すると、こんな顔の男はどこにでもいるのか、それとも芝居が上手かったのか。驚くほど簡単に新国、紫に馴染むことができた。何より、祭りのような浮足立った機運があり、民が新たな国にかなりの期待を抱いていることが感じられる。
こんな時は、良くも悪くも隙が生まれるものだ。ソラの旧体制やクレナ王の馬鹿さ加減などを適当に罵れば、簡単に紫の下級役人に近づくことができた。
そう。既に役人が各地に配置されて、田舎にまで本格的な統治の手が行き届いているのである。
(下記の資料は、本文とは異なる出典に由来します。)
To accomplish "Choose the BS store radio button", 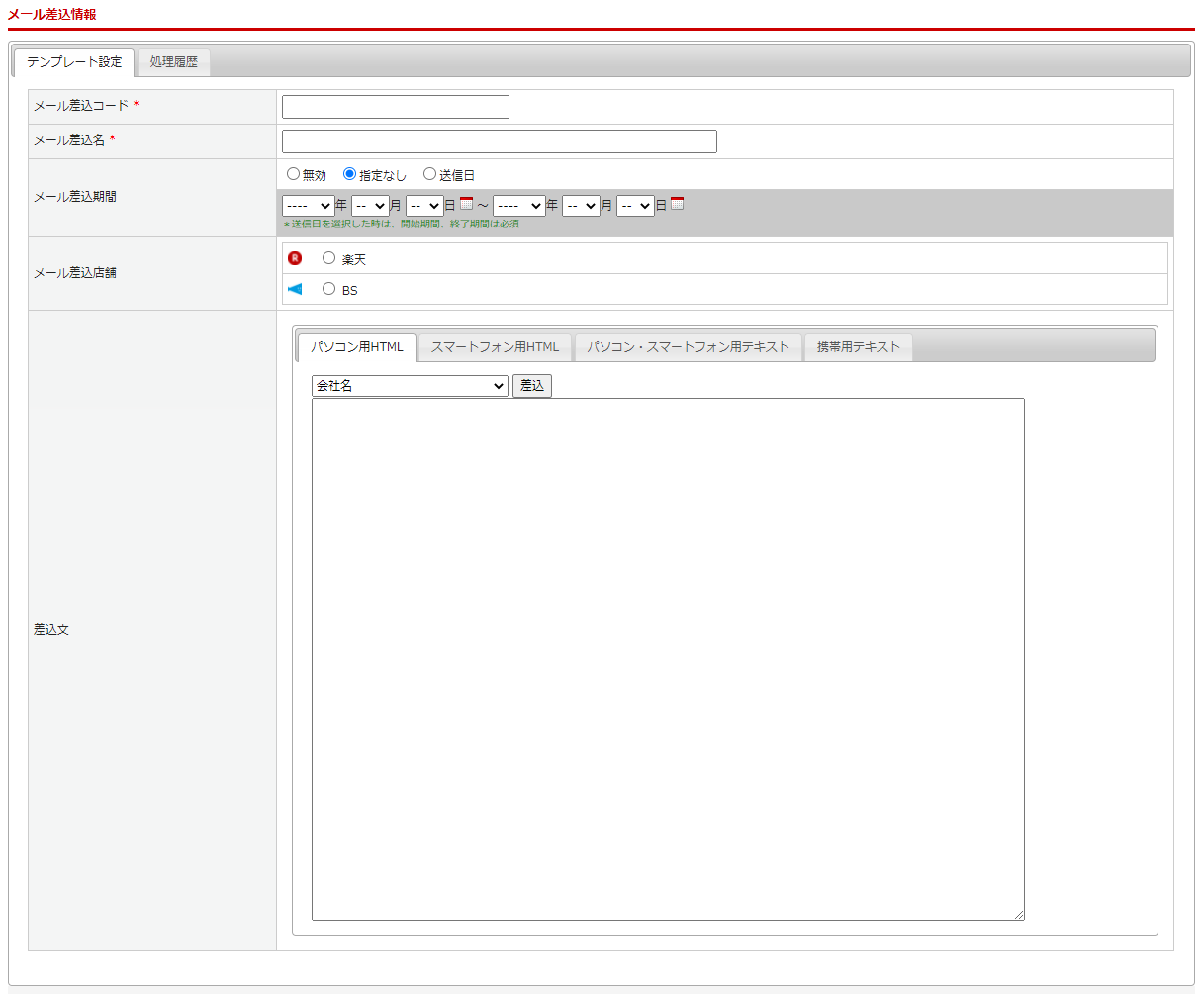I will tap(328, 290).
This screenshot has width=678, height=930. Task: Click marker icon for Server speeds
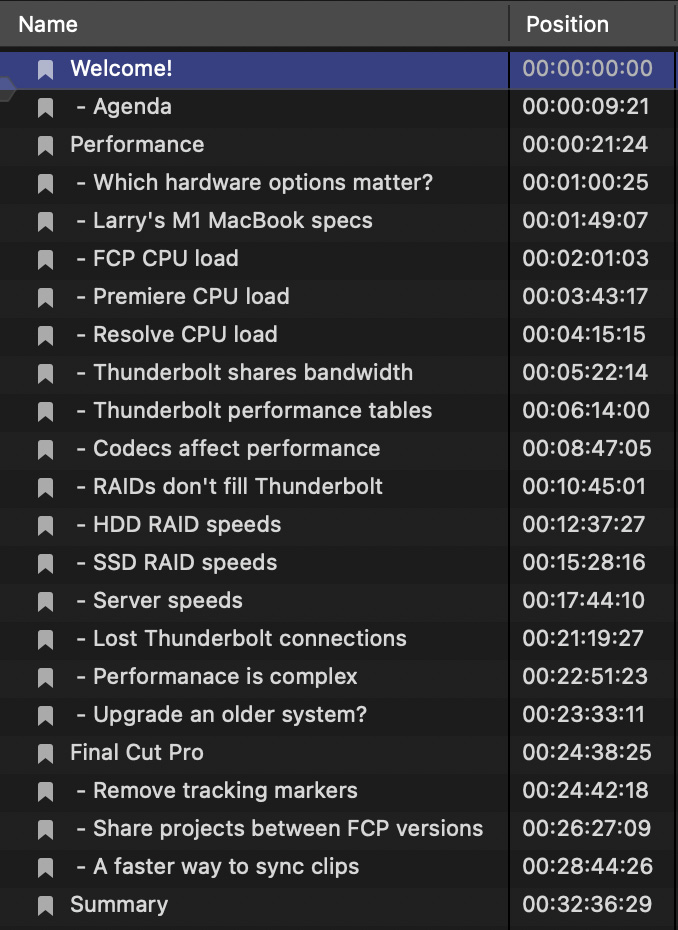(x=46, y=601)
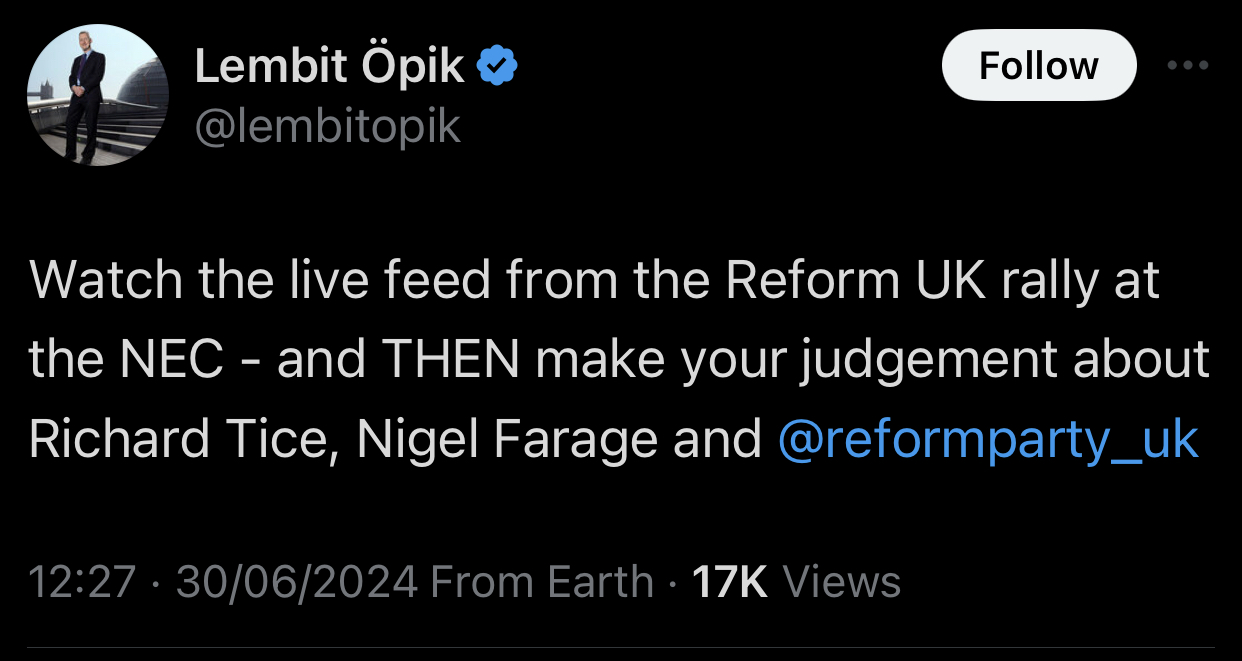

というのも、紫は元から、小さな国のようにしっかりとした機構がある組織だった。様々な専門部署があり、ハトという男の下、指示系統も確立されている。何より、民は人間としてまともな生活をできるようになるべきだという志。そして、神からの恵みは確実に行き渡らせて恩恵に預かるべきだという方針が固く、それに賛同する者達の結束は信じられない程に固い。そんな絆とも呼べる目に見えない力が、そのまま新国に引き継がれているのであった。
当初は、建国期にありがちな内部の対立や、民の台頭による貴族からの反発や混乱などで、手を施さずに自滅してくれる可能性も考えていたが、そんな気配は微塵もない。本来残念がらねばならぬところなのだろうが、セラフィナイトとしては、砦での一件の仕返しをする機会を失わずに済むので、それも良しとしている。おそらく、一戦交えて勝利した方が、皇帝の覚えも良くなるだろう。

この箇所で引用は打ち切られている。